# GIVEN TEXT:
────────────────
A boilerplate of the main role

dependencies:
  - role: 'centsible.dep-yum'
    yum__pkgs: '{{ elastic__pkgs }}'

However, not every role you'll need for the main goal, should be set as a dependency - there's another option, the prerequisites - roles attached in the playbook instead of main roles' meta file. What's the difference, and when to use either one?

  • dependency -- mean that the role is crucial to the proper execution of the role that depends on it. That you must absolutely use it, in order to accomplish a bigger goal of the main role.
  • prerequisite -- comes into action, when you might want something done, but not really attached to the main role; basically, when the task you'd want to accomplish is out of the scope of the main role.

Properly split Elasticsearch setup roles

- hosts: es-masters
  roles:
    - role: 'centsible.elastic-stack/centsible.es-elastic-repository'
    - role: 'centsible.elastic-stack/centsible.es-elastic'

- hosts: es-masters
  roles:
    - role: 'centsible.elastic-stack/centsible.es-filebeat'
    - role: 'centsible.elastic-stack/centsible.es-auditbeat'
    - role: 'centsible.elastic-stack/centsible.es-packetbeat'

Think of roles like they were large, heavy shopping bags, with a lot of different food products. Carrying them all at once is impossible, or at least, very, very uncomfortable and cumbersome. So, you split them - one with your lunch goes first, as the lunchtime is near - you're starving, so it's crucial for you. Then, you can grab the rest - they're not as important, yet, you still need them for dinner and tomorrows' menu. This example is also great to explain why over-granulation should definitely be avoided. Imagine that you split 20KG of one bag into 100 separate small bags. Things got heavier, as bags do have some weight too. Comfort? None. And, you do still have a serious problem on your hands, as because it's even harder to carry them, you cannot get all 100 bags at one go. If you'd split this into two, maybe three or four bags - sure, that would help. The lesson is - You should split things to make work easier, not harder. Don't split everything you touch, or you'll end up with a mini-zoo of partially useful, partially useless roles. A hell-ish mini-zoo.
────────────────
# DATASET EXCERPTS:
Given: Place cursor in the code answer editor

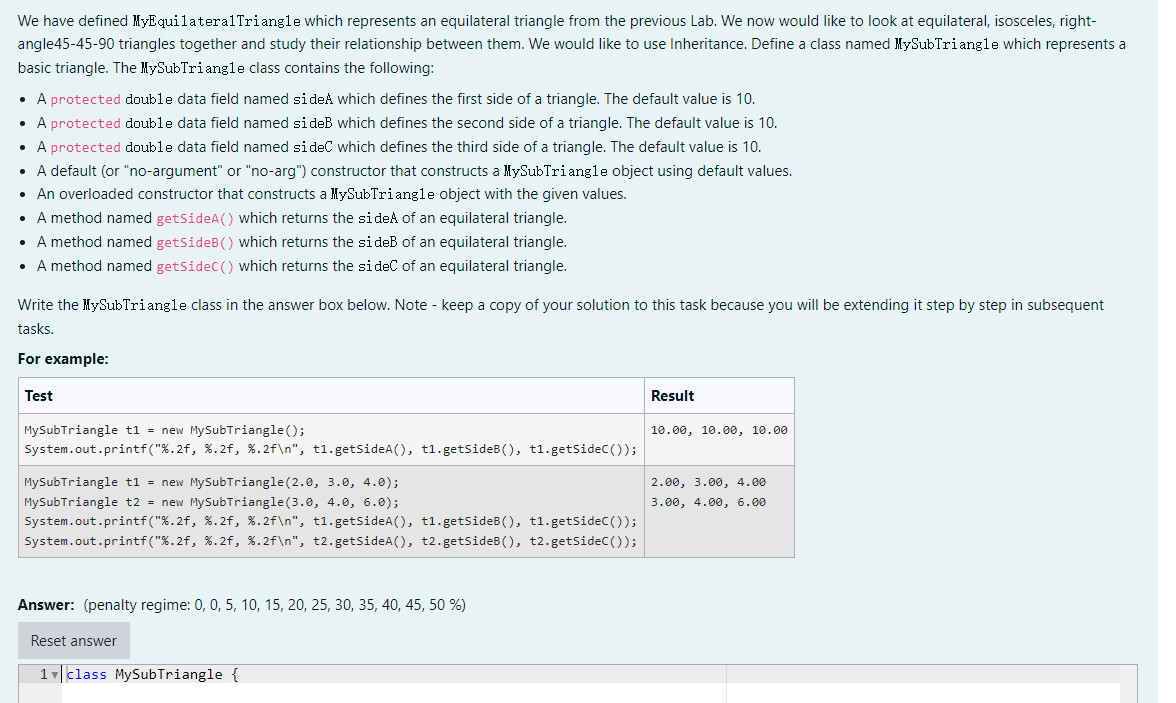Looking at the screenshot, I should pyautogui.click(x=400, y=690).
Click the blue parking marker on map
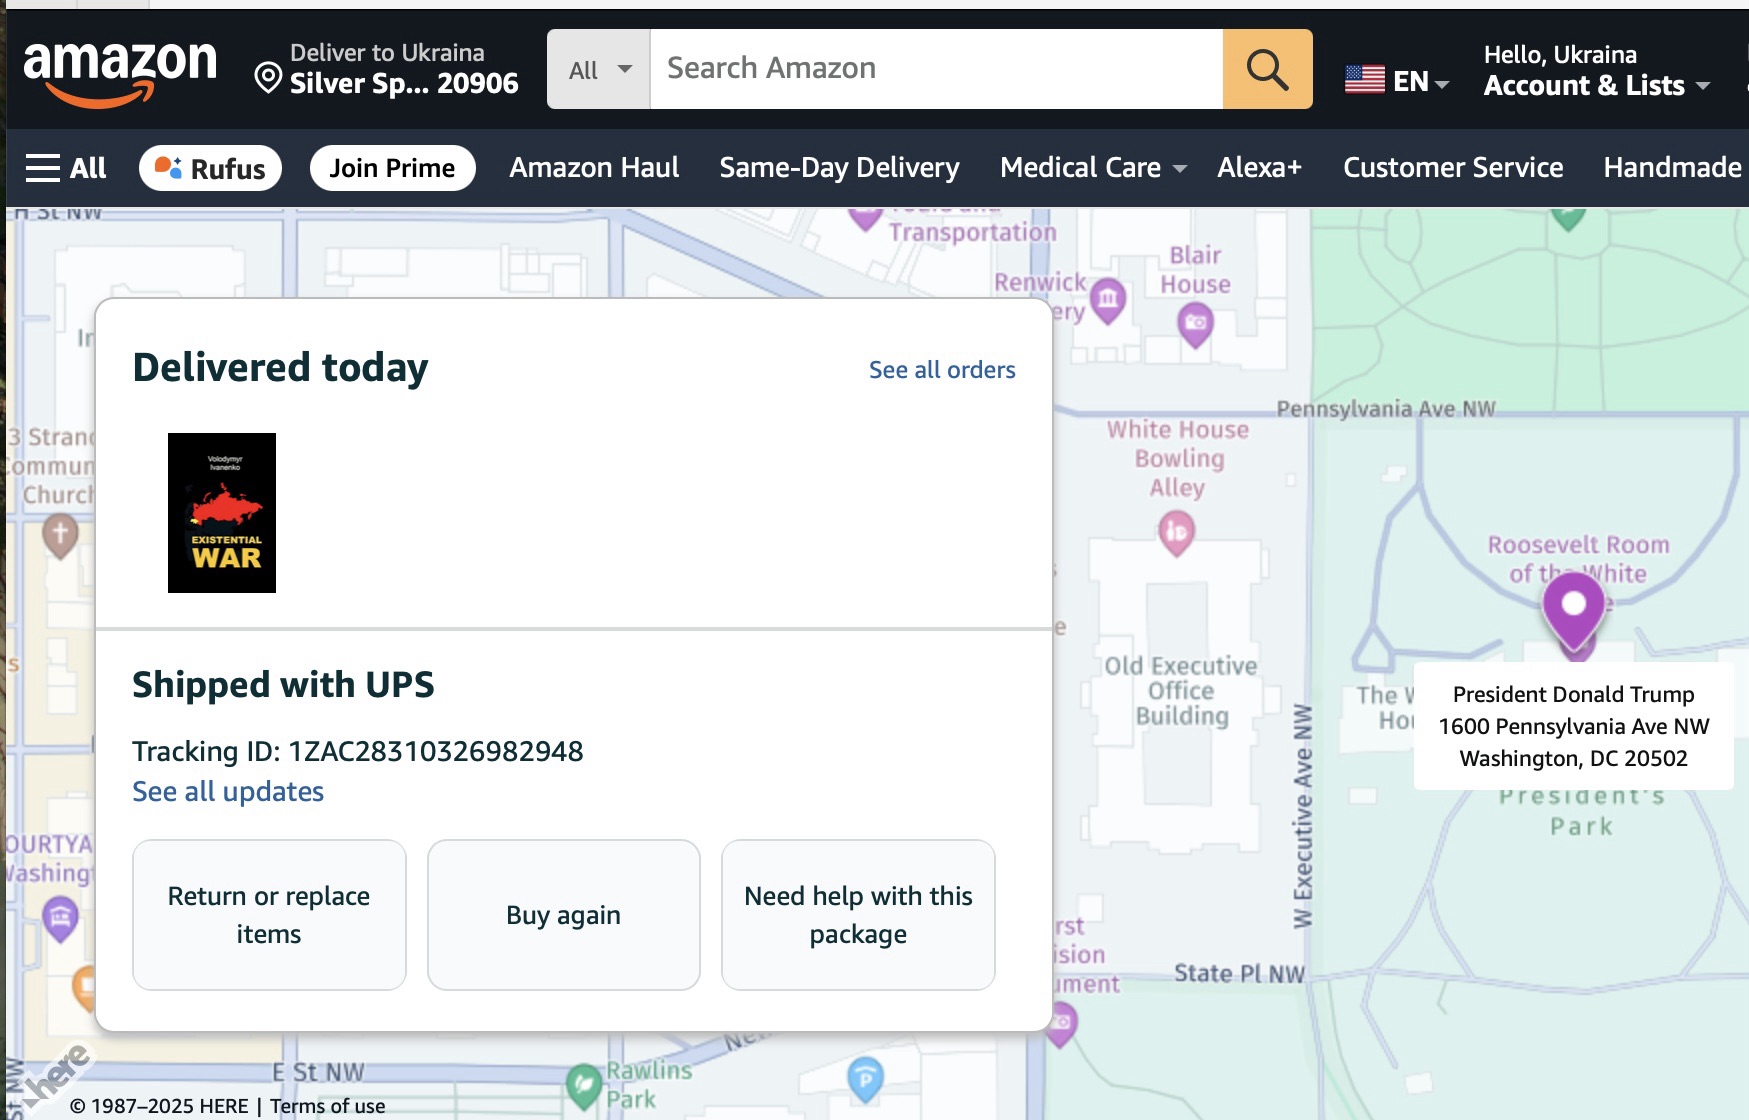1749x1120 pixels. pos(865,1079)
────────────────
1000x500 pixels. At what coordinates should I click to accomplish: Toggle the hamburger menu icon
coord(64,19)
────────────────
# TASKS:
a) Reproduce the part of the text on role dependencies and prerequisites starting with "A boilerplate of" and going on through "scope of the main role.".
b) Condense the paragraph of the text on role dependencies and prerequisites that begins "Think of roles like they were large, heavy shopping bags" into a shorter version that keeps its main facts.
c) According to the text on role dependencies and prerequisites, where are prerequisites attached instead of the main role's meta file?

# RESPONSES FOR EACH TASK:
a)
A boilerplate of the main role

dependencies:
  - role: 'centsible.dep-yum'
    yum__pkgs: '{{ elastic__pkgs }}'

However, not every role you'll need for the main goal, should be set as a dependency - there's another option, the prerequisites - roles attached in the playbook instead of main roles' meta file. What's the difference, and when to use either one?

  • dependency -- mean that the role is crucial to the proper execution of the role that depends on it. That you must absolutely use it, in order to accomplish a bigger goal of the main role.
  • prerequisite -- comes into action, when you might want something done, but not really attached to the main role; basically, when the task you'd want to accomplish is out of the scope of the main role.

b) Roles are like heavy shopping bags full of food: carrying them all at once is impossible or very cumbersome, so you split them. The bag with your lunch goes first because it is crucial, and the rest, needed for dinner and tomorrow's menu, comes after. The comparison also shows why over-granulation should be avoided. Splitting one 20 kg bag into 100 small bags makes everything heavier, since bags have weight too, and even harder to carry at one go, while two to four bags would help. The lesson is to split things to make work easier, not harder, or you end up with a mini-zoo of partially useful, partially useless roles.

c) They are attached in the playbook.